WHAT YOU SHOULD DO - How do the lines below between the ones holding "This screenshot has width=342, height=229." and "You are a computer-use", inclusive, read? Give them again exactly, with no other lines.

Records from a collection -
····················

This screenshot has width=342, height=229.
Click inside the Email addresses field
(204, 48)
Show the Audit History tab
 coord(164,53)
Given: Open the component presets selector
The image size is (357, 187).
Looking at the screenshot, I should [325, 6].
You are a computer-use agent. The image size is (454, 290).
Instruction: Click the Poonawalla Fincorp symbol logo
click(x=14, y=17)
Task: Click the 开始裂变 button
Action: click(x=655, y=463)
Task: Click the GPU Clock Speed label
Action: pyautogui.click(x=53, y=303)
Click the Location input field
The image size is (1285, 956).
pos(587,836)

····················

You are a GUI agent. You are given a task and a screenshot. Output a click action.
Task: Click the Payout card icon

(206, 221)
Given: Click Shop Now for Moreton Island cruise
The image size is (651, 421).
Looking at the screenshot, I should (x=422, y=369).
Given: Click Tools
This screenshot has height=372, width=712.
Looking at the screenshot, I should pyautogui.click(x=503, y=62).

····················

ANSWER TO THIS TASK -
This screenshot has width=342, height=229.
Click inside the Email addresses field
(204, 48)
Show the Audit History tab
 coord(164,53)
Given: Open the component presets selector
The image size is (357, 187).
Looking at the screenshot, I should [325, 6].
You are a computer-use agent. The image size is (454, 290).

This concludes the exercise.